This is a guest contribution from Shane Barker.
If you’ve been blogging for awhile, you’re probably familiar with landing pages, and may have even used a few of them for different campaigns. Whether you’re trying to drive people to sign up for your mailing list, or to purchase a product/service you’re promoting, landing pages can help you achieve your conversion goals. But is your landing page optimized for mobile users? Is it able to drive enough conversions on mobile?
Just imagine you’re using your smartphone to read someone else’s blog, and you click on a link to learn about a certain product reviewed in the post. But you end up on a page that is too difficult to view and navigate. You have to either squint, or zoom in to read the page content. That could ruin your experience, and may even compel you to leave the page. The result? For the blogger, it means they’ve lost the opportunity to convert you.
Don’t make the same mistake. When you’re designing a landing page, make sure you optimize it for mobile users. The seven key design elements below can help you design a mobile landing page optimized for conversions.
Landing page headlines should always be clear and concise. For a mobile landing page, your headline has to be even shorter, because you have even less space to work with. Use no more than five words, and describe what your website is about, or what your product does. This may be difficult, but it isn’t impossible.
Take a look at the Squarespace mobile landing page, for instance. The headline, “Build it Beautiful,” is short, but it clearly tells people what the product is about – building websites. And “beautiful” highlights the benefit of using the platform. They’ve perfectly summed up what their product does, and what makes it special, in just three words, with a compelling headline.
Try to form your headline around the main features and/or benefits of your product. Maybe it will help readers learn something useful, or tackle a challenge they’ve been facing. Once you come up with a potential headline, check it several times to see if you can shorten it and still keep it compelling. For instance, you could shorten, “Convert People with Beautiful Landing Pages,” to, “Create Landing Pages that Convert.”
Although many landing pages have a subheading with more details about the product’s features, that may not be the best option for a mobile landing page due to the limited space. You can try adding a few bullet points if you absolutely have to include further details or benefits of the product. Just make sure each point is concise and clear.
You know the importance of persuasive CTA copy, and how it can help drive conversions. With mobile landing pages, your CTA copy needs to compel users to take action, and it needs to do so with just 2-3 words. Something like, “Get Started,” “Grab Your Deal,” or “Build Your Website,” may be ideal as they get straight to the point in just a few words.
For example, the mobile landing page for the Shyp app has clear call-to-action copy that urges people to, “Get the App.”
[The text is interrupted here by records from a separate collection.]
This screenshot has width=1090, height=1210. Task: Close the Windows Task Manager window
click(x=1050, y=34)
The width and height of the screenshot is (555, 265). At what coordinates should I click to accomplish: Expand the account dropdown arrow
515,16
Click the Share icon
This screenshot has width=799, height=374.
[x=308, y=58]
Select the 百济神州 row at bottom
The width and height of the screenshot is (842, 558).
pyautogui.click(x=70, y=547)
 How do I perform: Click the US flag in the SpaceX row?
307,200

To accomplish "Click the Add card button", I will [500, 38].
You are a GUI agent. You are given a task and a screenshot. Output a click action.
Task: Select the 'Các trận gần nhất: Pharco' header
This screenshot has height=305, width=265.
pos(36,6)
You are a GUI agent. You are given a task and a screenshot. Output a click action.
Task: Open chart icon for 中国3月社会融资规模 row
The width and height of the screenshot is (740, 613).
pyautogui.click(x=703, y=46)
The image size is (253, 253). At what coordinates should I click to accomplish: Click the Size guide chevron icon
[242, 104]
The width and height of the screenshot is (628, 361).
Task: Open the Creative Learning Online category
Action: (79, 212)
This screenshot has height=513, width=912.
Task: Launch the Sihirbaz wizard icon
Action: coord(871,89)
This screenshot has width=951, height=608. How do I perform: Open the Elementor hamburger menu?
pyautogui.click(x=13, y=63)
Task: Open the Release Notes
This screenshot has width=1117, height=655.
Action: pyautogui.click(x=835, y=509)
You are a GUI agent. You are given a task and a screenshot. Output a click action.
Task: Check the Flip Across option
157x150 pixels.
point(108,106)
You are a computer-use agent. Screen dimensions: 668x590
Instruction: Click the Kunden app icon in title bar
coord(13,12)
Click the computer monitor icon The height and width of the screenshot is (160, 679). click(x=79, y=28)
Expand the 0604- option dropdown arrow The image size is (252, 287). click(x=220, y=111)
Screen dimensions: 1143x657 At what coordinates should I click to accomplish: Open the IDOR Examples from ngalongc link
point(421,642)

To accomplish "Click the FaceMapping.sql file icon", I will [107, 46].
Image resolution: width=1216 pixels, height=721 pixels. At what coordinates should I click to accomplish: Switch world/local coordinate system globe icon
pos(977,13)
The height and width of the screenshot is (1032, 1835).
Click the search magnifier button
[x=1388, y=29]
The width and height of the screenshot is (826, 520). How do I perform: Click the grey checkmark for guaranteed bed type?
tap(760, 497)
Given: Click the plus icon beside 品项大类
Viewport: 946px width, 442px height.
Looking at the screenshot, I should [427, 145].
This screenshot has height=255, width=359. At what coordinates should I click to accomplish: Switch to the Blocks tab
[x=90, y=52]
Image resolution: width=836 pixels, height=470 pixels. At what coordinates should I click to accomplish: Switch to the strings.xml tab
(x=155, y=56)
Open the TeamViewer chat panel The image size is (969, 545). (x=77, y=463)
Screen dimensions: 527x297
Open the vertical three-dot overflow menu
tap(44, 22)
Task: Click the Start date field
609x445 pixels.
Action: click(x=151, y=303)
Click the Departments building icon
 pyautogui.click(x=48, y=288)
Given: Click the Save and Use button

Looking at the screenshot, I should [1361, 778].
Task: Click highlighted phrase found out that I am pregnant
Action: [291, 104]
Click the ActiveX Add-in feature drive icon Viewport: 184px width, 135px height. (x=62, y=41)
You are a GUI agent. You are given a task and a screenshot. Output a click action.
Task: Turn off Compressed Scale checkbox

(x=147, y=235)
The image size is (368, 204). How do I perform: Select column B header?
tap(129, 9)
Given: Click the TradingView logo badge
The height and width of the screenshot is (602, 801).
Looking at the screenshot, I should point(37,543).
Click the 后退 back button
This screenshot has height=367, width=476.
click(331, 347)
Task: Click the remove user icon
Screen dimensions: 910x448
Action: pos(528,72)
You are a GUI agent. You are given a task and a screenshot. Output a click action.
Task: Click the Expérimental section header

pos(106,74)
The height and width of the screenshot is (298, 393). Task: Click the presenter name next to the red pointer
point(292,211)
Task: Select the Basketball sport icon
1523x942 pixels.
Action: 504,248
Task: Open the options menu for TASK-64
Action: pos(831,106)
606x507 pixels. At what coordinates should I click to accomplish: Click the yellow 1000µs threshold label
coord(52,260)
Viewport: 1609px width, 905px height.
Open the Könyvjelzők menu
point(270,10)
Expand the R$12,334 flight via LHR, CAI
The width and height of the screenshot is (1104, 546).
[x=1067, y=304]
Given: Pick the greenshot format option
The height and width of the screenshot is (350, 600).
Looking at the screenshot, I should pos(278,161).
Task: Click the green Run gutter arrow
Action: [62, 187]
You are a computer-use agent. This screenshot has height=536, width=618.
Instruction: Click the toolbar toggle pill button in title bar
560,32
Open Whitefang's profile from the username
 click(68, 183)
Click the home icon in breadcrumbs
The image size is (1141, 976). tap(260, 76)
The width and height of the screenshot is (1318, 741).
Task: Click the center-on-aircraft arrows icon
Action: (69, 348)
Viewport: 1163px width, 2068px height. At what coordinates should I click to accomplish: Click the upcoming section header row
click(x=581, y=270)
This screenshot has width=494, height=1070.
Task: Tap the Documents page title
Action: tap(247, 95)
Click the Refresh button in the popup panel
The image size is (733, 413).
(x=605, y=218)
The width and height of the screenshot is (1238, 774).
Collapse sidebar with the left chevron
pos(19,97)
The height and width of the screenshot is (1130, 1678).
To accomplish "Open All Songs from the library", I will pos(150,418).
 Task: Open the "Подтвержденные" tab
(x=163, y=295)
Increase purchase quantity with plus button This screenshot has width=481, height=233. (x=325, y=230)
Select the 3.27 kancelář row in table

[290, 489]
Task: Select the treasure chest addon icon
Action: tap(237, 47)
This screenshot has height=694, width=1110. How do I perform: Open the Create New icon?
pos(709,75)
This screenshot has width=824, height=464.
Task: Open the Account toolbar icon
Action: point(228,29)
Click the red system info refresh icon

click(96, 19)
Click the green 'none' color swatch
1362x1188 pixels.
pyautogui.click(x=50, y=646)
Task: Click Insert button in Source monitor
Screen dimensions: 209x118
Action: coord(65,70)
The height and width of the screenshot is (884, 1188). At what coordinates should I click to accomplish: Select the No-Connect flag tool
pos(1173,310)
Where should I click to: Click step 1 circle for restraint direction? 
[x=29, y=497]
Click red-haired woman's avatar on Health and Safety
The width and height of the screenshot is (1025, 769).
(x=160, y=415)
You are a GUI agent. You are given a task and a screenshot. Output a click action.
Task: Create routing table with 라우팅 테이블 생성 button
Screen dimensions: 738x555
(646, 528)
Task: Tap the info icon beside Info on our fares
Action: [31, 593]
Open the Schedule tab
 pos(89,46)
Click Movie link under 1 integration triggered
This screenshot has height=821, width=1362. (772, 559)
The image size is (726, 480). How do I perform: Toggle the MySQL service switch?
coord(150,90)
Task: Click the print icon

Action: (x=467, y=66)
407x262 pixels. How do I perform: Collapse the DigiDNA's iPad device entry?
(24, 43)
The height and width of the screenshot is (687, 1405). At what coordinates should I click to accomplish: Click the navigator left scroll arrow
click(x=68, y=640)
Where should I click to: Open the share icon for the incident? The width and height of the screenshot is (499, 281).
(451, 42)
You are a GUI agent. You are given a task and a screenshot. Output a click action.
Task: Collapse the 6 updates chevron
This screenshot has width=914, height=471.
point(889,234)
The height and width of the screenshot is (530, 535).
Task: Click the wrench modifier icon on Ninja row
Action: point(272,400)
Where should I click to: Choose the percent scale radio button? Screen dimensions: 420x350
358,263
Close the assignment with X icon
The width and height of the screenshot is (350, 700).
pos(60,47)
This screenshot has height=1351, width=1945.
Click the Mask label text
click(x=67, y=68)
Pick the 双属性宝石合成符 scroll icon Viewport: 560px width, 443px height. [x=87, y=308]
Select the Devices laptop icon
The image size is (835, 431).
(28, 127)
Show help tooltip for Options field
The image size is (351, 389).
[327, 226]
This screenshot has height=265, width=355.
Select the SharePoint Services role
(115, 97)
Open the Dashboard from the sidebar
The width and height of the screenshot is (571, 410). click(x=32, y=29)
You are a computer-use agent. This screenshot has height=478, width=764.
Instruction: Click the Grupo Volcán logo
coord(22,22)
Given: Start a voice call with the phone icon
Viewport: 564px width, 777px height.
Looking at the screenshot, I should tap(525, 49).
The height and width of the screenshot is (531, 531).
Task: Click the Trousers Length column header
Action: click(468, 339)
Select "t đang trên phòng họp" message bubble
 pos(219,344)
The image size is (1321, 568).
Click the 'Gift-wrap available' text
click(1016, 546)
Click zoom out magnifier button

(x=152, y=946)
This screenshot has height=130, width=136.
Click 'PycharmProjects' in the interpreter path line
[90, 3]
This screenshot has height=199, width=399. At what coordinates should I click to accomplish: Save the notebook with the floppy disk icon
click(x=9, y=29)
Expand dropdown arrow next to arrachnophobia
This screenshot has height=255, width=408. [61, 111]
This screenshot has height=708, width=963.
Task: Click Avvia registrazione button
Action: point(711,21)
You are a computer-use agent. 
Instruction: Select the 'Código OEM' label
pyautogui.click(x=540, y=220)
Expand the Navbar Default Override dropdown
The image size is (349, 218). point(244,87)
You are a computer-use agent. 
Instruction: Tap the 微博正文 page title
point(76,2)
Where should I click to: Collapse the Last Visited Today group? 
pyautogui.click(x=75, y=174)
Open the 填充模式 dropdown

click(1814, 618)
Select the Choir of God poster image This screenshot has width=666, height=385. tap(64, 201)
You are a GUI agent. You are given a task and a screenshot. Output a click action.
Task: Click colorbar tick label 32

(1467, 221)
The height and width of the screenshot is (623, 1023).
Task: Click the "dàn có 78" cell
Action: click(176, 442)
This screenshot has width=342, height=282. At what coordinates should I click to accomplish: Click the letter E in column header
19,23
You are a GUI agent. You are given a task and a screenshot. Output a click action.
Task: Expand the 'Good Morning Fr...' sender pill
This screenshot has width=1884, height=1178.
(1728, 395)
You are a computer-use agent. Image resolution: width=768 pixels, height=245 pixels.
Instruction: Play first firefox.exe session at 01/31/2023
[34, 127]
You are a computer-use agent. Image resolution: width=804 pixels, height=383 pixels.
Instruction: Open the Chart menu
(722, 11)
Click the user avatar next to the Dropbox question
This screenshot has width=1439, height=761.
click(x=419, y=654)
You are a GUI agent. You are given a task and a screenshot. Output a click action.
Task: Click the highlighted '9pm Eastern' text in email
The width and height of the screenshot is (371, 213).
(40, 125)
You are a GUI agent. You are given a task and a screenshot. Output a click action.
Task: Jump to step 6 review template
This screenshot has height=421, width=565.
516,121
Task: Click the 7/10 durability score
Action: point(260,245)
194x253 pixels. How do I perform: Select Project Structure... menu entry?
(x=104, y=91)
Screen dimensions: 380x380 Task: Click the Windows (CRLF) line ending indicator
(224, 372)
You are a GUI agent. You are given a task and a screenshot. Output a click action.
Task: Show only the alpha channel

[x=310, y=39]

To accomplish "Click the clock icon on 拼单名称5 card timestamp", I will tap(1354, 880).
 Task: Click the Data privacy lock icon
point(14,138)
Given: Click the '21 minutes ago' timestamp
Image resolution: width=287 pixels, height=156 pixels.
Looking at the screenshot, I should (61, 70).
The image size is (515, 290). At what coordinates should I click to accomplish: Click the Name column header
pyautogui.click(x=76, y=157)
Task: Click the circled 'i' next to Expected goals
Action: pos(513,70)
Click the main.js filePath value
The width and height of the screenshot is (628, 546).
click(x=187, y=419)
To come up with compelling copy for your CTA, first define the goal of your landing page. Is it to get people to enter a contest, download an eBook, or sign up for your mailing list? Next, write a short CTA that clearly tells people what you want them to do, like, “Enter to Win,” or “Download Your Guide.”
What’s the goal of a landing page? To get people to do something. So what’s the point of having a CTA button on your mobile landing page if it’s barely visible? If you’re trying to get people to take a certain action, make sure the CTA button is prominently displayed. If possible, choose a button color that contrasts with the main page color so that it stands out.
While aesthetics are a crucial part of your landing page design, you shouldn’t blend the elements so much that you hide the CTA button. The New Balance mobile landing page below highlights one CTA button boldly in black. And you can see that, although the button clearly contrasts with the rest of the page design, it doesn’t compromise the overall aesthetics.
The optimal number of CTA buttons on a mobile landing page is one, because you want to direct users towards one particular action. You don’t want to confuse them with too many options. If you have several goals, you can try building a separate landing page for each goal. But if you absolutely must have more than one CTA button on a page, make sure you highlight the main call-to-action, and blend in the others with the rest of the design.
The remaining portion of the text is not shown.